Formation Issues, Reference Materials

SEC Chair Gives Example of Token That Isn’t a Security

The Securities and Exchange Commission has been ratcheting up the regulatory pressure on initial coin offerings; earlier this year, the SEC chairman...

Written by Amit Singh · 2 min read >

The Securities and Exchange Commission has been ratcheting up the regulatory pressure on initial coin offerings; earlier this year, the SEC chairman said the agency was on “high alert” for ICOs that violate securities laws. In a recent public comments, the chairman, Jay Clayton, defended the actions taken by the SEC, saying it could help the industry mature.

Speaking during an event earlier this month at Princeton University, Clayton said the distributed ledger technology that underlies Bitcoin and other digital currencies has “incredible promise for the financial industry,” according to a report from CoinDesk.

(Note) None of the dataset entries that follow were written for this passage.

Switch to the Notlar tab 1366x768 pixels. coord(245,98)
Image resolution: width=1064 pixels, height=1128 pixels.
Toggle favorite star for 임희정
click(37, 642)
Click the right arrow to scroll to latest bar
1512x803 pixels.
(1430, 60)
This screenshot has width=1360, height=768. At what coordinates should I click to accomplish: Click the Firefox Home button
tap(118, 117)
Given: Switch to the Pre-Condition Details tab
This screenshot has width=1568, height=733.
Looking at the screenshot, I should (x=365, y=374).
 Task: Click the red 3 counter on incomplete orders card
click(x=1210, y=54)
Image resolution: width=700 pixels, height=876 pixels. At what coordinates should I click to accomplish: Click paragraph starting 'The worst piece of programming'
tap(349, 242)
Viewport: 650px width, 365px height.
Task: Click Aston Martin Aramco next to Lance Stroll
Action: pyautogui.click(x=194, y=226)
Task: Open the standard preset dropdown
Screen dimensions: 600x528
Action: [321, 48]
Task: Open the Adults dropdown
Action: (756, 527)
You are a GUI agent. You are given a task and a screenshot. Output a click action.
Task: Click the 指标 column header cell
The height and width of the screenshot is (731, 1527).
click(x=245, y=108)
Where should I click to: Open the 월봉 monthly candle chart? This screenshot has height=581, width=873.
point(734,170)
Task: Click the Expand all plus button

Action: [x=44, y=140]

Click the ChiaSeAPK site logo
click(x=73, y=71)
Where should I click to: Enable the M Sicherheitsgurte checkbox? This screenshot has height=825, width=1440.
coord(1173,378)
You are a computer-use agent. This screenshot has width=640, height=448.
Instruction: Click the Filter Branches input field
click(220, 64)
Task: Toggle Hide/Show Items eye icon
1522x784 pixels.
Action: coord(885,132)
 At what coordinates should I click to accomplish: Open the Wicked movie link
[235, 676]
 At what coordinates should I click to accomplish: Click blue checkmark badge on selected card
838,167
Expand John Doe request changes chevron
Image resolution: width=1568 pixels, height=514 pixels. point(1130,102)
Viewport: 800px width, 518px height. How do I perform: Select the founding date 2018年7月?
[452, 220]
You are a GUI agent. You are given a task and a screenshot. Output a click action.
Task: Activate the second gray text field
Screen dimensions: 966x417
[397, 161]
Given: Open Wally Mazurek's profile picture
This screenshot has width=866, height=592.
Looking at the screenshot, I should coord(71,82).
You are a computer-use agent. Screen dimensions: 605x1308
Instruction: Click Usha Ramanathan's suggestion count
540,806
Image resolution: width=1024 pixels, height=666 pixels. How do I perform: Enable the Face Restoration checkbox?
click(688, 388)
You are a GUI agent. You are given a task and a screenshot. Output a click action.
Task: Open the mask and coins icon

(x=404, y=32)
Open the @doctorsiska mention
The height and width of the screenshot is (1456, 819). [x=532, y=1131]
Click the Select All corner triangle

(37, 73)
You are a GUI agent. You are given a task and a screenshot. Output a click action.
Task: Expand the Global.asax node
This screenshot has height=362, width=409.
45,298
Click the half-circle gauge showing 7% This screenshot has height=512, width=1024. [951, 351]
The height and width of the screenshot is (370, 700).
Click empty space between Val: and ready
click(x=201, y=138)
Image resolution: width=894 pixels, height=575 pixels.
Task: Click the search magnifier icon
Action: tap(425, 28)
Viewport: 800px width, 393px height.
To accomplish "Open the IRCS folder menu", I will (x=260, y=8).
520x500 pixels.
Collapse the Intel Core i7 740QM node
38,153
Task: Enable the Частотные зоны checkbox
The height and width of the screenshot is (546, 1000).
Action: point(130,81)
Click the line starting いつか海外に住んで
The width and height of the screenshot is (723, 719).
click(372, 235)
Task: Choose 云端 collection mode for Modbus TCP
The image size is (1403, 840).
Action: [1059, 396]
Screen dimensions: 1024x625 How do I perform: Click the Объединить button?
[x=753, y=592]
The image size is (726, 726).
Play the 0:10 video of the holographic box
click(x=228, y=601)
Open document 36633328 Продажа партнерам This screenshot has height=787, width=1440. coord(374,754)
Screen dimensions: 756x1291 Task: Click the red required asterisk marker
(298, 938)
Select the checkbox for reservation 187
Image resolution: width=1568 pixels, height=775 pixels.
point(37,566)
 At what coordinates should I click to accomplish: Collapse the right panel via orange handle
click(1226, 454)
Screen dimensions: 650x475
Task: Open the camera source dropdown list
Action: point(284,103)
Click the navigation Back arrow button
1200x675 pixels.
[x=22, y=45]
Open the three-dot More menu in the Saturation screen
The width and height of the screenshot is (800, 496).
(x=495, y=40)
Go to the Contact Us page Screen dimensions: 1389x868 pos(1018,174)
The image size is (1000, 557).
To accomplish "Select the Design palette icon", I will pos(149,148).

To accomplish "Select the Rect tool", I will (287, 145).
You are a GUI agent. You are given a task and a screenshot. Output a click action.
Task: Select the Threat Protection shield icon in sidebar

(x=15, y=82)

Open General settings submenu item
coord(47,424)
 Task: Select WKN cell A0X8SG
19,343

Clayton reportedly rebuffed any suggestion the SEC’s scrutiny was adversely affecting distributed ledger technology in other areas, saying that to the extent the technology was being used for fraud, history shows that government comes down hard on that technology later.

“I think if we don’t stop the fraudsters, there is a serious risk that the regulatory pendulum – the regulatory actions will be so severe that they will restrict the capacity of this new security,” he said, according to CoinDesk.

The chairman’s statements came just days after the SEC charged two co-founders of Centra Tech Inc. with violating anti-fraud and registration provisions of federal securities laws in connection with an ICO that raised more than $32 million from investors last year.

The SEC alleges the two men claimed the funds raised in the offering would help build a suite of financial products, including, for example, a debit card backed by Visa and MasterCard that would allow users to convert hard-to-spend cryptocurrencies into dollars. In reality, the SEC said Centra had no relationship with the credit card companies. The SEC also alleged the men created fictional executives and paid celebrities to tout the ICO on social media.

When asked at the Princeton event whether all ICOs were fraudulent, Clayton responded “absolutely not.” But the chairman highlighted what has been a recent point of emphasis: the attempt to classify tokens as “utility tokens” in an attempt to avoid being subjected to federal securities laws.

In a report last summer, the SEC concluded the currencies offered in an ICO by an organization called The DAO were securities. Analyzing the offering using the age old “Howey Test,” the SEC concluded the token offering was a securities offering because it represented an investment of money in a common enterprise with a reasonable expectation of profit derived from the efforts of others.

In the wake of the report, some have attempted to highlight utility characteristics of their proposed ICO in an effort to claim the tokens are not securities. The SEC in the past has warned that merely calling a token a “utility token” does not prevent it from being a security.

If a startup is “offering something that depends on the efforts of others, it should be regulated as a security,” Clayton said at the Princeton event, according to CoinDesk.

However, for the first time, Clayton provided an example of a token that is a true utility token and not a security: “If I have a laundry token for washing my clothes, that’s not a security. But if I have a set of 10 laundry tokens and the laundromats are to be developed and those are offered to me as something I can use for the future and I’m buying them because I can sell them to next year’s incoming class, that’s a security,” according to Clayton.  This is a big step forward from Clayton’s previous statements that he’s never seen an ICO that wasn’t selling a security.  So, there’s hope!